#### Source data:
---

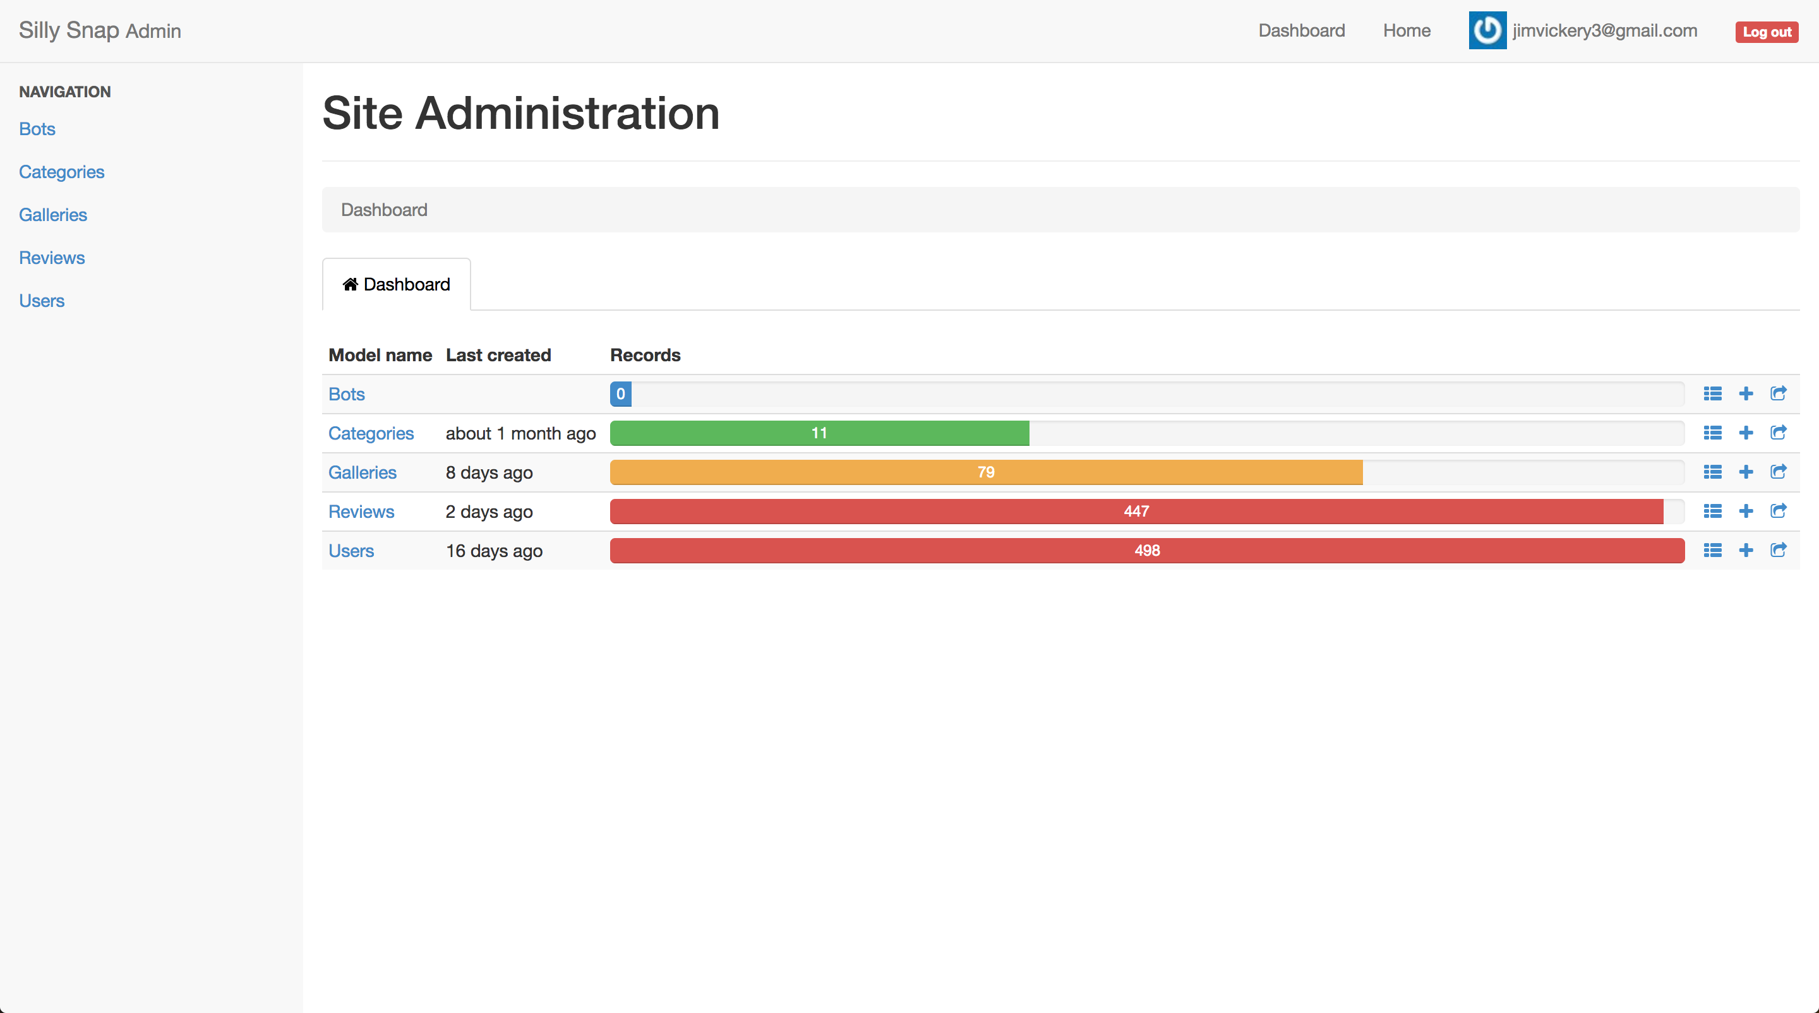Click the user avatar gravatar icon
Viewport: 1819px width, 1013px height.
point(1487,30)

---

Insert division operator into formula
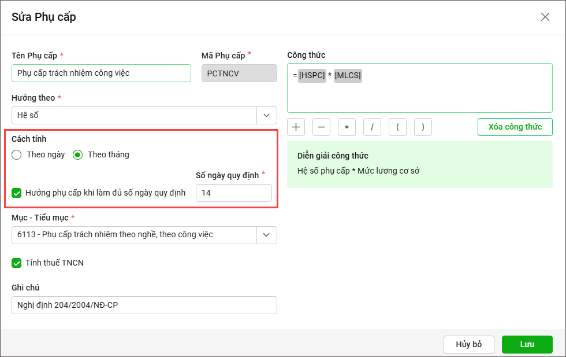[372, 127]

---

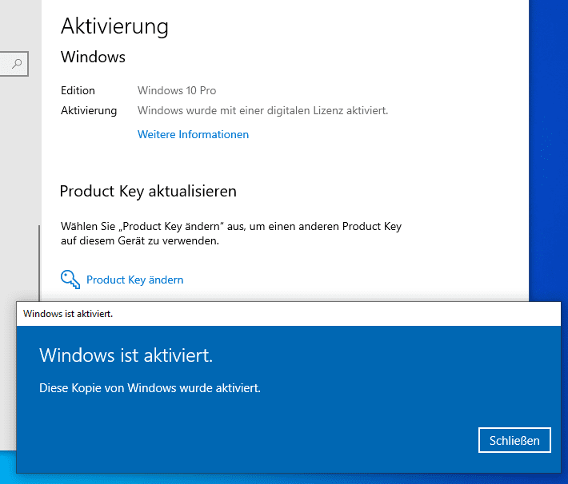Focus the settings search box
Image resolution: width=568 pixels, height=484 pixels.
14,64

---

#### Written instruction:
Copy the data word for word, from the line with "Click the user avatar gravatar icon" to the line with "point(1487,30)", including both of those lines, and leave the pictures out.

#### Answer below:
Click the user avatar gravatar icon
Viewport: 1819px width, 1013px height.
point(1487,30)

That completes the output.